Exploring the Catalytic Mechanisms of a Newly Identified Salt-Activated Alginate Lyase from Pseudoalteromonas carrageenovora ASY5.

Abstract

Alginate lyases are critical enzymes in hydrolyzing alginate into alginate oligosaccharides (AOS), which are bioactive compounds known for their antioxidant properties and ability to lower serum glucose and lipid concentrations. However, elucidating catalytic mechanisms and discovering enzymes with enhanced catalytic efficiency remain long-term challenges. Here, we report AlgL2491, a novel bifunctional and cold-adapted alginate lyase from Pseudoalteromonas carrageenovora ASY5, belonging to the polysaccharide lyase family 18. This enzyme uniquely cleaves both polyguluronic (polyG) and polymannuronic (polyM), predominantly releasing disaccharides, trisaccharides, and tetrasaccharides after 12 h of hydrolysis. The enzyme achieves peak catalytic efficiency at 35 °C and pH 7.5, with activity increasing 5.5-fold in 0.5 M of NaCl.

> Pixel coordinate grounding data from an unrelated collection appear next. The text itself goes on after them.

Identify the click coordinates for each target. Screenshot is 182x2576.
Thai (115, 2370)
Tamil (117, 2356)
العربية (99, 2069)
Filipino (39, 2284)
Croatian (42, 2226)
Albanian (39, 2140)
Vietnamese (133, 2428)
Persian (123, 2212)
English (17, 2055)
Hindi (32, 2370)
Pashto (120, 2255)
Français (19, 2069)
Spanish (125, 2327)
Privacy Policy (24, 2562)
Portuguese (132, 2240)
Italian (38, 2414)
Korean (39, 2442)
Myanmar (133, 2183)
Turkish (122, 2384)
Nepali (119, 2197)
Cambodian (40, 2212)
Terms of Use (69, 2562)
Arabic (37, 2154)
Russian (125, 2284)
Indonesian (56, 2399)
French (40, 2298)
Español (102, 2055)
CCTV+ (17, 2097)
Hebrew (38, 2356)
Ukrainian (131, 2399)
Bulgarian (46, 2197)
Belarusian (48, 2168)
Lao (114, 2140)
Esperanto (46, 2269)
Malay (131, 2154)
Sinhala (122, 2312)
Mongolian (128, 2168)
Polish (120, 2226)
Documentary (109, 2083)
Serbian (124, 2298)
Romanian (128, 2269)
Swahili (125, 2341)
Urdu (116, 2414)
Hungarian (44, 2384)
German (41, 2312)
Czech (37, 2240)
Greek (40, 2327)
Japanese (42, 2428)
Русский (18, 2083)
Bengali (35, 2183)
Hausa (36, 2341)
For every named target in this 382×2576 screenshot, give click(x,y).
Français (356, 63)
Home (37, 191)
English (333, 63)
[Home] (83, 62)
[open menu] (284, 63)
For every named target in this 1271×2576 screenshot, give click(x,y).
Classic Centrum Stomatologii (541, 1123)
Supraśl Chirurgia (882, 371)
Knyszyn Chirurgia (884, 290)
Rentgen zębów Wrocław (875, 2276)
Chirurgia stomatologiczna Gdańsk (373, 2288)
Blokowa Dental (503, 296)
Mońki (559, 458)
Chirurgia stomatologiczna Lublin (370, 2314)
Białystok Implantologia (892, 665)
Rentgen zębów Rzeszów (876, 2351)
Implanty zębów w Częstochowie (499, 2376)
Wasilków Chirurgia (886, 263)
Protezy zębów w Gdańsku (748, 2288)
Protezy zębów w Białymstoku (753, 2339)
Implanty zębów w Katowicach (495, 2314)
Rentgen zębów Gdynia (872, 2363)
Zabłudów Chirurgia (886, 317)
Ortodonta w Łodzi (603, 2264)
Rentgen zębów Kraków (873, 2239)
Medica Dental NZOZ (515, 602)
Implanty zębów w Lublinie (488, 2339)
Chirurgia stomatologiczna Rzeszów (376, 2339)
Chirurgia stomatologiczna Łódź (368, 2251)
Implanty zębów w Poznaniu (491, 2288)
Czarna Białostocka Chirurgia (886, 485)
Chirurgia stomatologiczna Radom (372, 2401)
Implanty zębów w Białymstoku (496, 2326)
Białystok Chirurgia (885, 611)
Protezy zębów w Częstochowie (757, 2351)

Molecular dynamics simulations demonstrate that salt ions enhance structural stability by minimizing conformational fluctuations and strengthening interdomain interactions, providing mechanistic insights into its salt-activated behavior. The alginate oligosaccharides (AOS) exhibit excellent free radical-scavenging activities of 86.79 ± 0.31%, 83.42 ± 0.18%, and 71.28 ± 2.27% toward hydroxyl, ABTS, and DPPH radicals, with IC50 values of 8.8, 6.74, and 9.71 mg/mL, respectively. These findings not only reveal the salt-activation mechanism of AlgL2491 and highlight the potential value of its hydrolysate in antioxidant activity but also provide a sustainable industrial solution in industrial-scale AOS production directly from marine biomass, eliminating the need for energy-intensive desalination of alginate, which may inform future biocatalyst design for marine polysaccharide valorization.